Álvaro Serrano

La penúltima

11/03/2011

Tengo un buen amigo con el que he salido muchas veces de copas. Entre nosotros existe un lenguaje oculto, una especie de ley de la barra, extraña para todo aquel que no esté familiarizado con antros de luz tenue, bebida barata y buena compañía. Las mejores historias se cuentan en lugares así, y lo que allí se escucha queda entre él y yo, dos vasos vacíos, y una mirada cómplice que asiente detrás de la barra.

Se trata de barricadas donde no hay sitio para rodeos, para juicios de valor o vergüenza. En su lugar, honestidad brutal, a quemarropa, y la tranquilidad de saber que un amigo nunca bebe sólo. Ésa es la primera regla.

Gin and Tonic

En noches así, no hay muchas reglas, pero las que hay están ahí porque cumplen su función. Porque muchos amigos antes que nosotros ocuparon el mismo espacio en una realidad pasada. Algunas cosas nunca cambian. El humo de esos locales, tan denso que apenas nos permite vernos, no proviene de los cigarrillos, sino de los rincones más oscuros dentro de cada uno de nosotros. Soltarlo es la mejor manera de mantenerse cuerdo.

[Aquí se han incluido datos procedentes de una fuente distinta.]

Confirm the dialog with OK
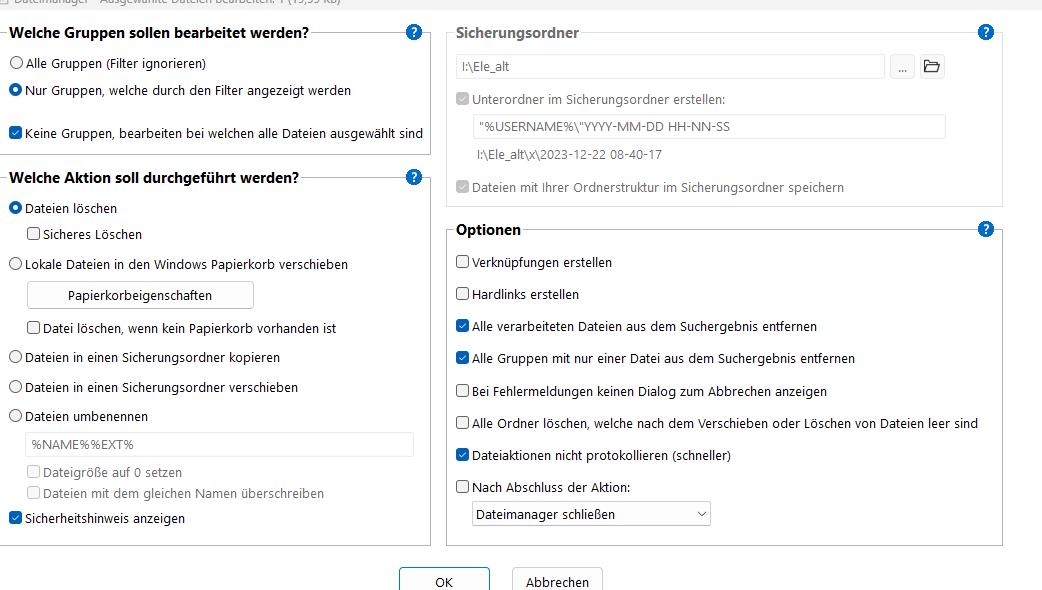 pos(444,581)
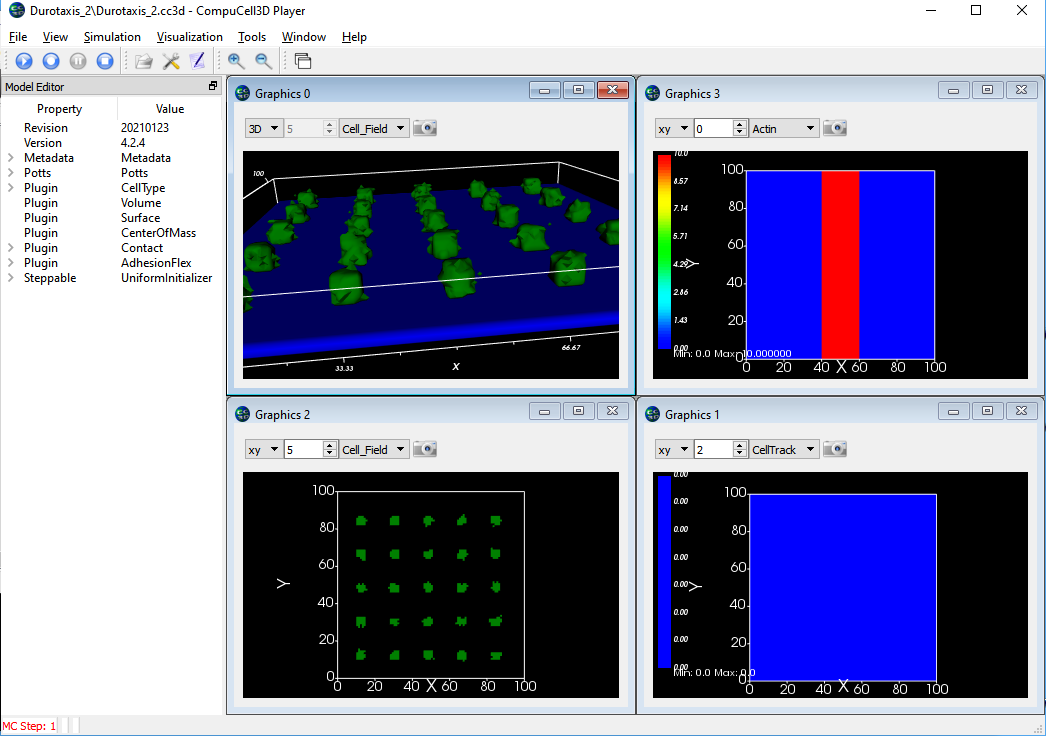Open the script editor notepad icon
Viewport: 1046px width, 736px height.
point(197,61)
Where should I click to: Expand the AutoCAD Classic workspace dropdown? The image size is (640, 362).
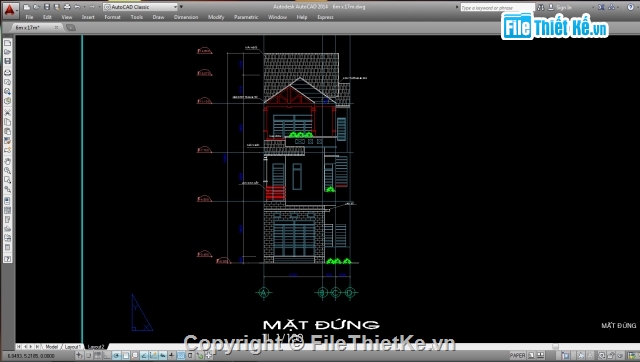tap(175, 7)
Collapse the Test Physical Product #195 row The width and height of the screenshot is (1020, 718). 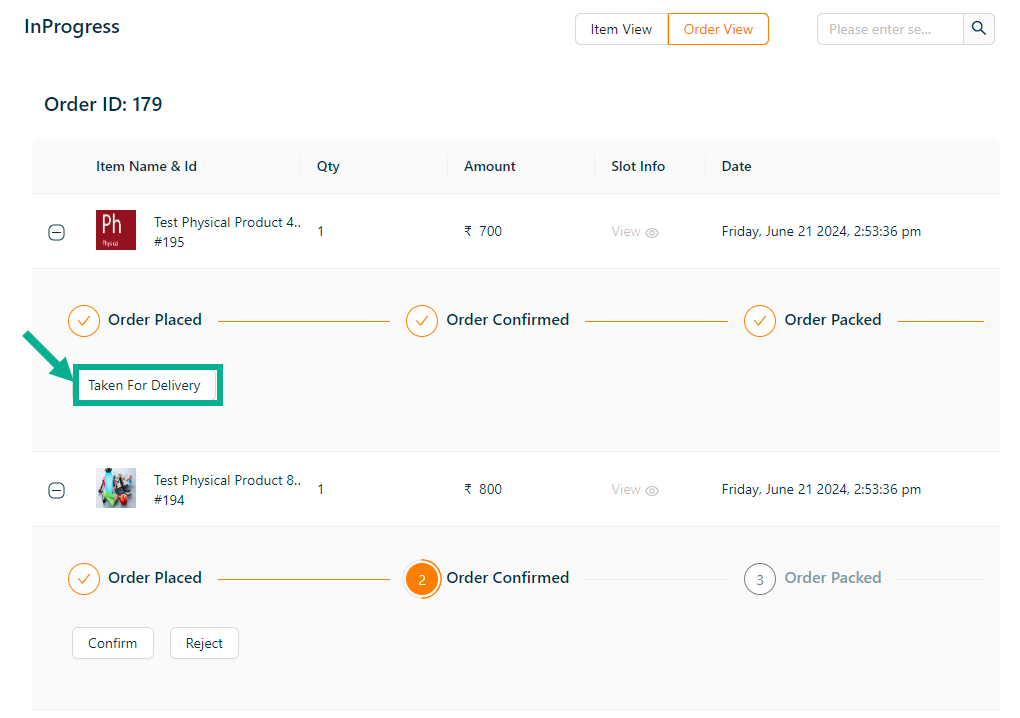57,232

La segunda regla es que no existe la última copa. Con frecuencia, la noche nos encuentra moviéndonos de un sitio a otro, cambiando de forma pero nunca de fondo. No importa donde vayamos, siempre estamos los mismos. El viejo barman que apuró la botella en el bar anterior se oculta ahora bajo una camiseta escotada, ojos grises, vaqueros ajustados y demasiado maquillaje. El hombre que se gastaba el sueldo del mes en la tragaperras prueba ahora su suerte en forma de chaval joven, acercándose tímido al grupo de chicas que acaba de entrar haciendo demasiado ruido. Uno tras otro, vamos reconociendo los mismos personajes de una obra que se interpreta desde hace siglos, hasta que la noche se agota e, inevitablemente, llega el momento de pedir la penúltima.

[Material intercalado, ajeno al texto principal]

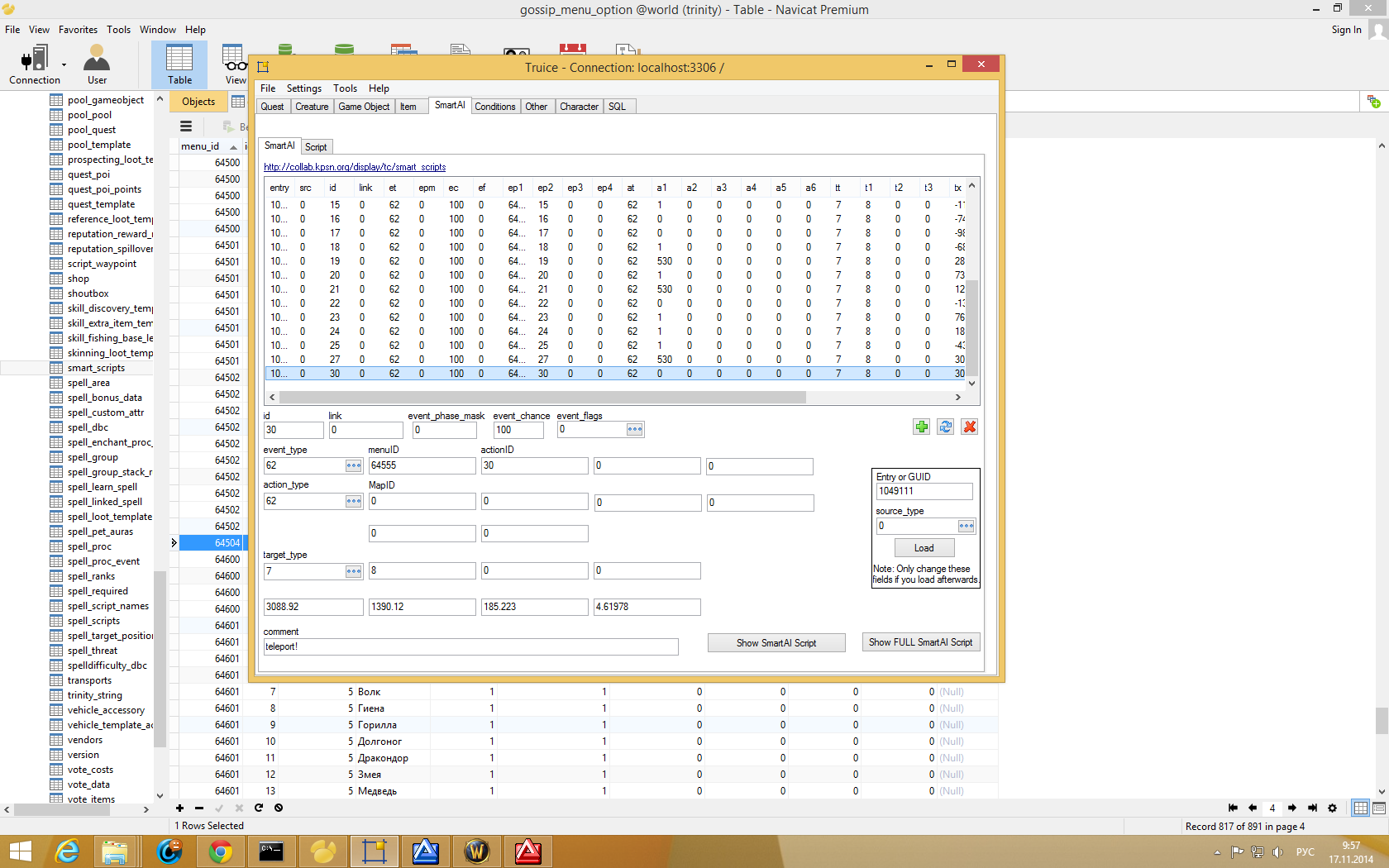The height and width of the screenshot is (868, 1389).
Task: Go to the first page of records
Action: click(1233, 808)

Porque siempre es la penúltima. La noche terminará, pero él y yo sabemos que el final no es sino un aplazamiento. Habrá más noches, más risas, más copas, y todas ellas terminarán con un brindis. Un homenaje a las cosas que se entienden sin que sea necesario decirlas. Una celebración en reconocimiento de algo que es anterior a nosotros mismos.

Hace unas noches, estaba fuera con otro amigo por Madrid. Era una noche en la que podríamos haber ido a cualquier sitio, pero el azar quiso que fuéramos a la Taberna de Peligros, uno de esos refugios disfrazados de bar. Allí, recibimos la noticia de que el Peligros cerraba sus puertas definitivamente, y tuvimos el honor de ser los últimos a los que se sirvió. Esa noche, un amigo se disfrazó de otro, y juntos representamos un papel que nos sabíamos de memoria. Por todos los que habían pasado antes por allí, y que tendrán que encontrar otro sitio donde respirar, nos acercamos a la barra, y observamos atentos mientras nos ponían la penúltima copa.